I’m sitting in my livingroom with a glass of wine while my boyfriend is painting the kitchen so everything will look good when the landloard comes in a few days to inspect the apartment.
It’s a weird feeling. Pure excitement on one hand that soon I will be on a massive holiday with no end in sight. On the other hand I will leave so many loved ones behind, I will miss birthdays, weddings, the birth of one of my closest friends first baby. Yes I am nostalgic and the wine probably doesn’t help.
The last couple of days I have met up with so many friends, spent more time with my family than I have in quite a while. I went for dinner with my old flatmate, which I hadn’t see in three years eventhough we live in the same town. It made me aware of how lucky I am and the importance of those moments.

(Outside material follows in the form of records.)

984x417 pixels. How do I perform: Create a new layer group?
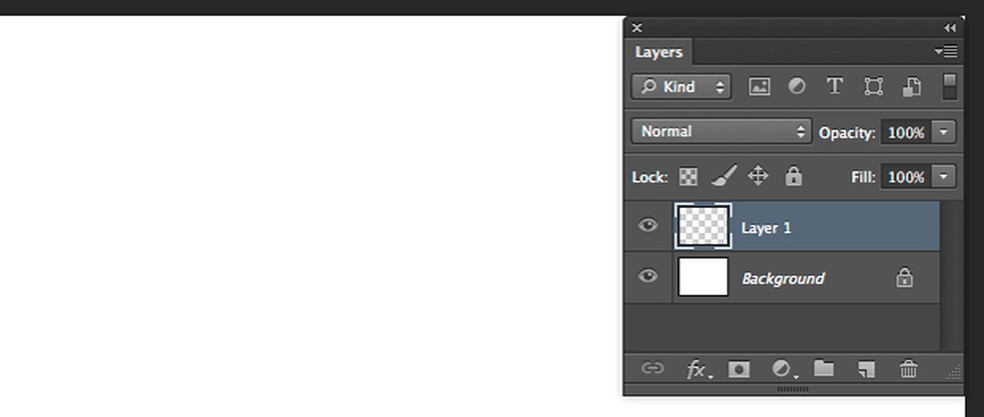click(824, 369)
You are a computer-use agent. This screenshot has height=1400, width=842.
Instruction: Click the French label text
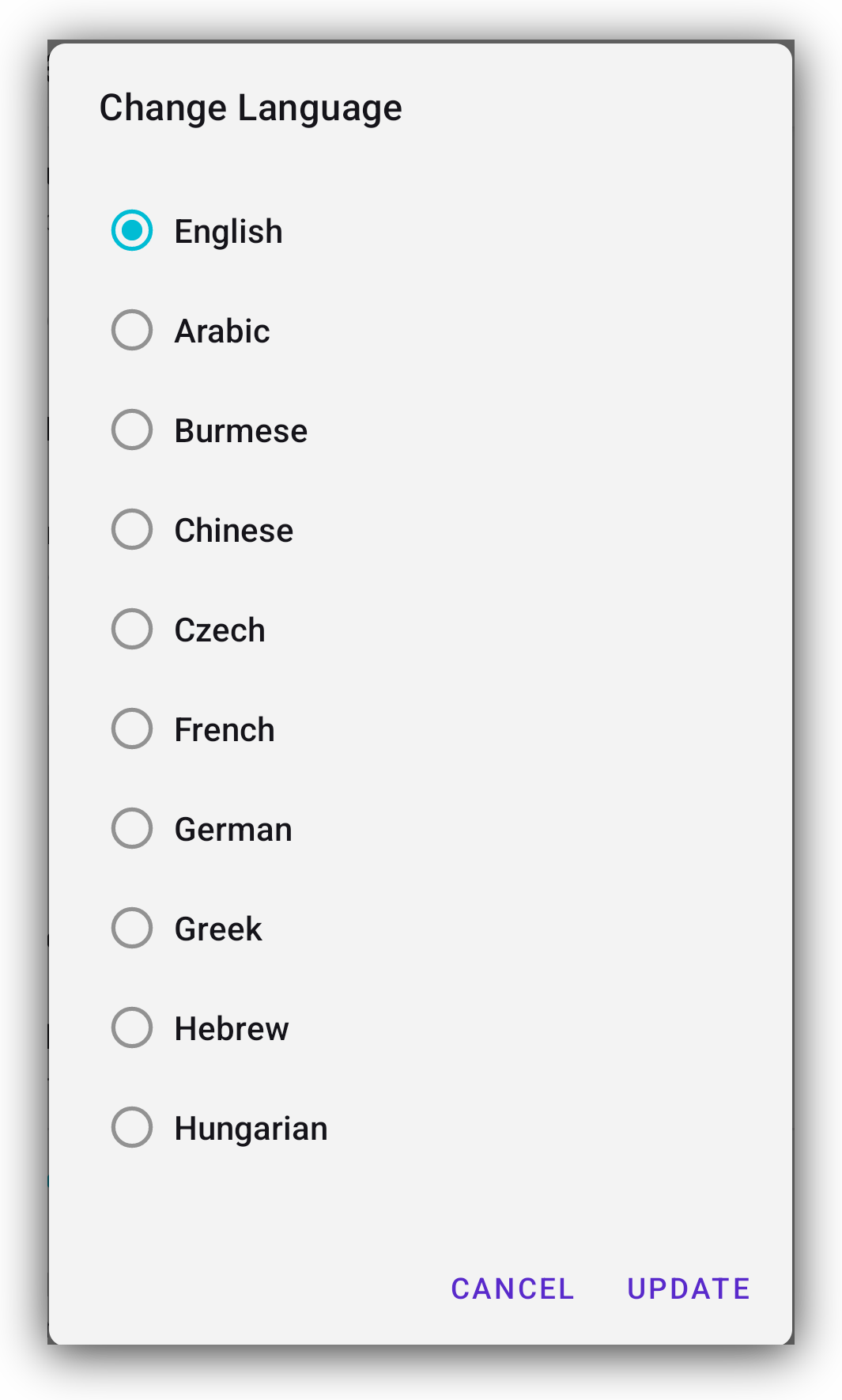[x=225, y=729]
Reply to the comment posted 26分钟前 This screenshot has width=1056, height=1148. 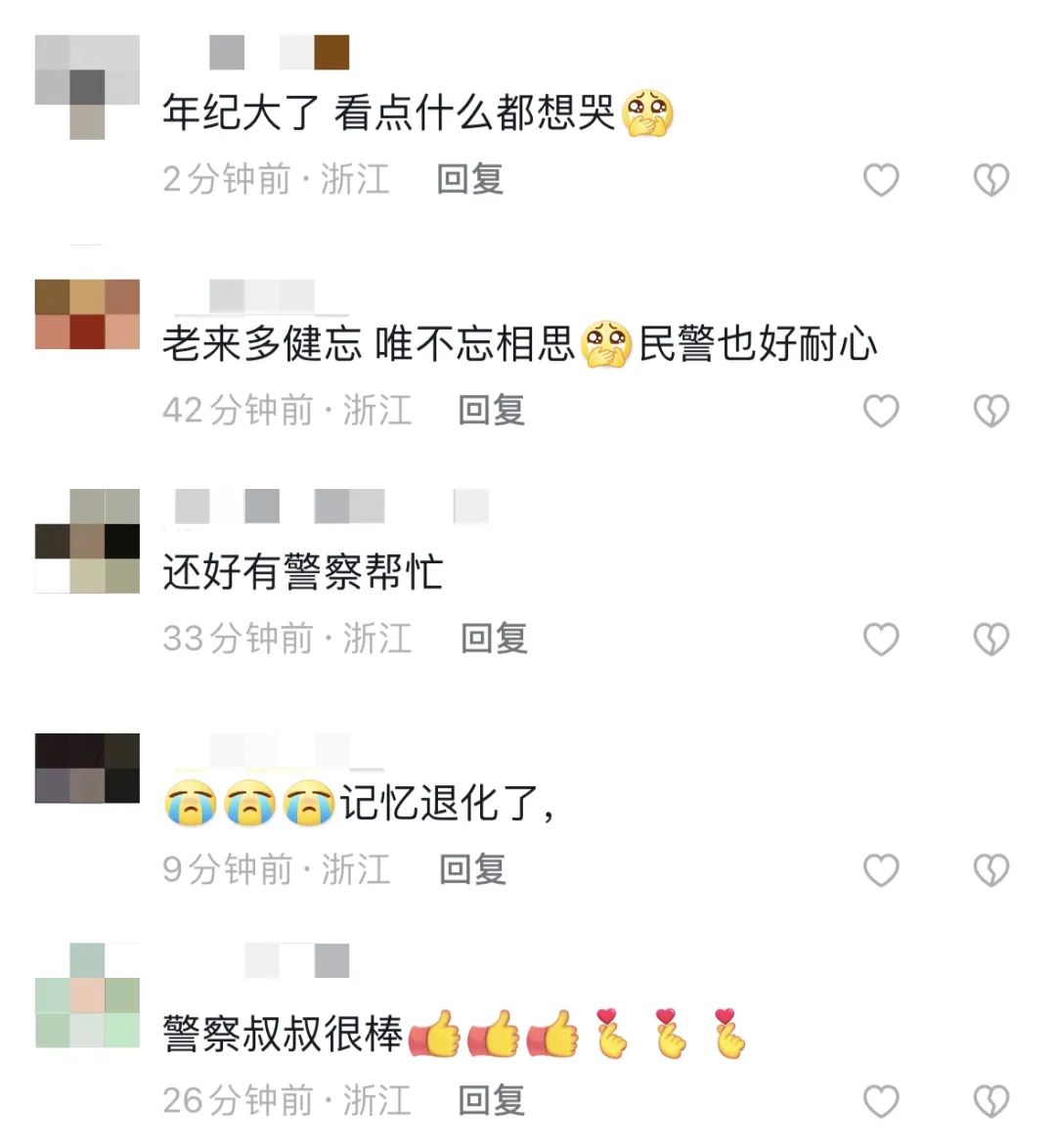[492, 1100]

I am almost panicking that I won’t have enough time to see them all. To tell them all in person how much I love every single one of them. To hug them tight and say goodbye. But seeing my old flatmate after all this time and spending an evening like I had seen her just the day before shows me that my friends will still be there when I come home. Of course I will miss all of them terribly but wouldn’t it be sad if I didn’t? If I could just leave without any hestitation whatsoever? I think I am lucky to have people to miss, to have people who make saying goodbye so hard.
So I guess I’m just going to finish my wine, toast to my loved ones and be grateful for all the memories I can take with me on the trip of a lifetime.